Einleitung
Der Gebäudesektor in Deutschland ist für etwa 35% des Energieverbrauchs und rund 30% der CO2-Emissionen verantwortlich. Eine Steigerung der Energieeffizienz in diesem Bereich ist daher unverzichtbar, um die deutschen Klimaschutzziele zu erreichen. Dieser Artikel beleuchtet die Potenziale zur Energieeinsparung im Gebäudesektor und stellt die wichtigsten staatlichen Förderprogramme vor, die Bauherren und Immobilieneigentümer bei der energetischen Modernisierung unterstützen.
Energieeffizienzpotenziale im Gebäudesektor
Der Gebäudebestand in Deutschland umfasst rund 19 Millionen Wohngebäude mit etwa 40 Millionen Wohnungen. Ein Großteil dieser Gebäude wurde vor der ersten Wärmeschutzverordnung von 1977 errichtet und ist daher energetisch nicht auf dem neuesten Stand. Hier liegen enorme Einsparpotenziale:
1. Wärmedämmung der Gebäudehülle
Eine umfassende Dämmung von Außenwänden, Dach und Kellerdecke kann den Heizenergiebedarf eines Gebäudes um bis zu 70% reduzieren. Moderne Dämmstoffe wie Mineralwolle, Polystyrol oder ökologische Materialien wie Zellulose, Hanf oder Holzfaserdämmung bieten dabei verschiedene Optionen für unterschiedliche Anforderungen.

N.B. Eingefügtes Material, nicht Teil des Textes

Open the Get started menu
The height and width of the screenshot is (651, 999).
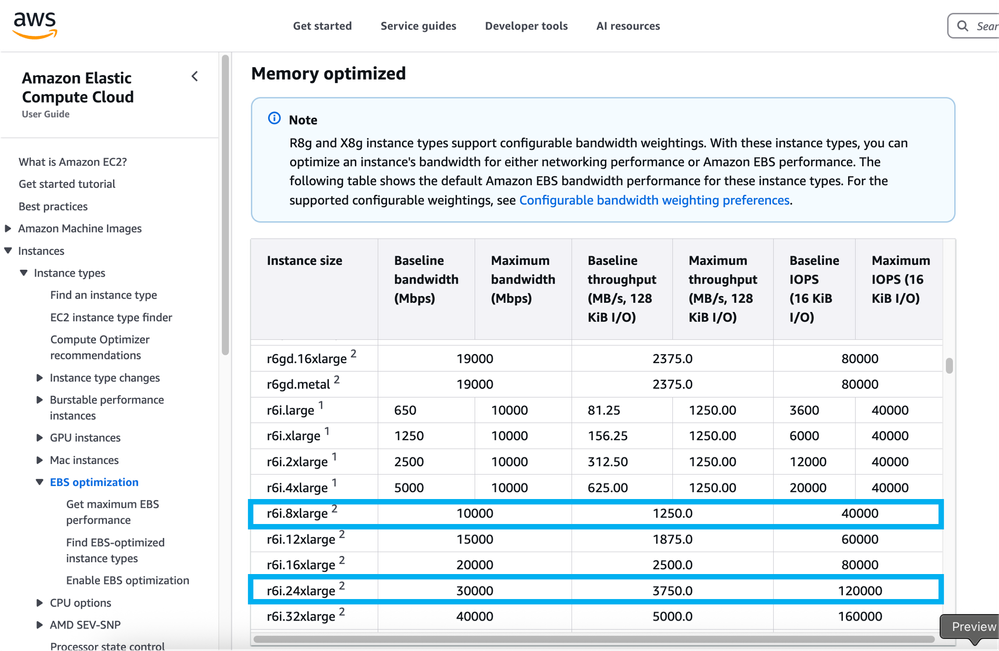click(322, 26)
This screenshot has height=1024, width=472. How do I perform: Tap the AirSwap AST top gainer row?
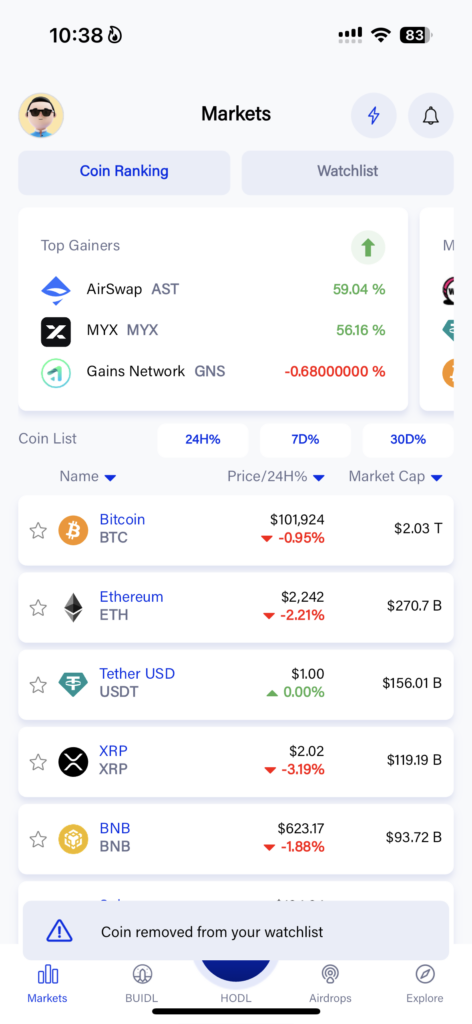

Besonders bei Altbauten sind die Einsparungen durch eine nachträgliche Dämmung beträchtlich. Je nach Ausgangszustand und gewähltem Dämmstandard können hier Energieeinsparungen zwischen 30 und 80 kWh pro Quadratmeter und Jahr erreicht werden.
2. Fenster und Türen
Der Austausch alter Fenster gegen moderne Wärmeschutzverglasung reduziert nicht nur Wärmeverluste, sondern erhöht auch den Wohnkomfort durch weniger Zugluft und verbesserten Schallschutz. Dreifachverglaste Fenster mit einem U-Wert von unter 0,8 W/(m²K) bieten heute eine hervorragende Wärmedämmung.
Auch energetisch optimierte Haustüren und Kellertüren tragen zur Reduktion von Wärmeverlusten bei und sollten bei einer Sanierung berücksichtigt werden.
3. Heizungsanlagen
Der Austausch veralteter Heizungsanlagen durch moderne, effiziente Systeme birgt ein enormes Einsparpotenzial. Besonders der Umstieg von fossilen Brennstoffen auf erneuerbare Energien wie Wärmepumpen, Solarthermie oder Biomasseheizungen trägt zur CO2-Reduktion bei.

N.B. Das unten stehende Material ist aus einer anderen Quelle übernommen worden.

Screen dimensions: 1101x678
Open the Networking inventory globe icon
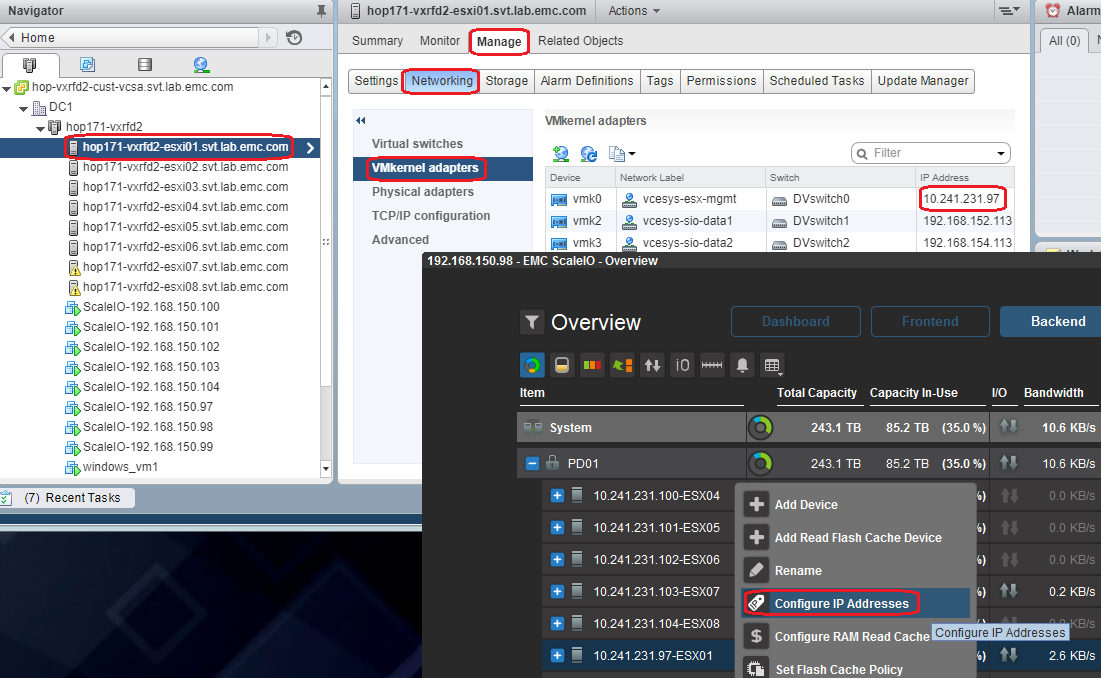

Eine Wärmepumpe in Kombination mit einer Photovoltaikanlage kann je nach Auslegung einen Großteil des Heizbedarfs CO2-neutral decken. Moderne Brennwertkessel arbeiten wesentlich effizienter als alte Heizungsanlagen und können als Übergangslösung oder in Hybridlösungen mit erneuerbaren Energien kombiniert werden.
4. Lüftungssysteme mit Wärmerückgewinnung
Kontrollierte Wohnraumlüftung mit Wärmerückgewinnung sorgt für einen kontinuierlichen Luftaustausch bei minimalen Wärmeverlusten. Bis zu 90% der Wärme aus der Abluft kann zurückgewonnen und zur Erwärmung der Frischluft genutzt werden. Dies verbessert nicht nur die Energieeffizienz, sondern auch die Luftqualität im Gebäude und beugt Schimmelbildung vor.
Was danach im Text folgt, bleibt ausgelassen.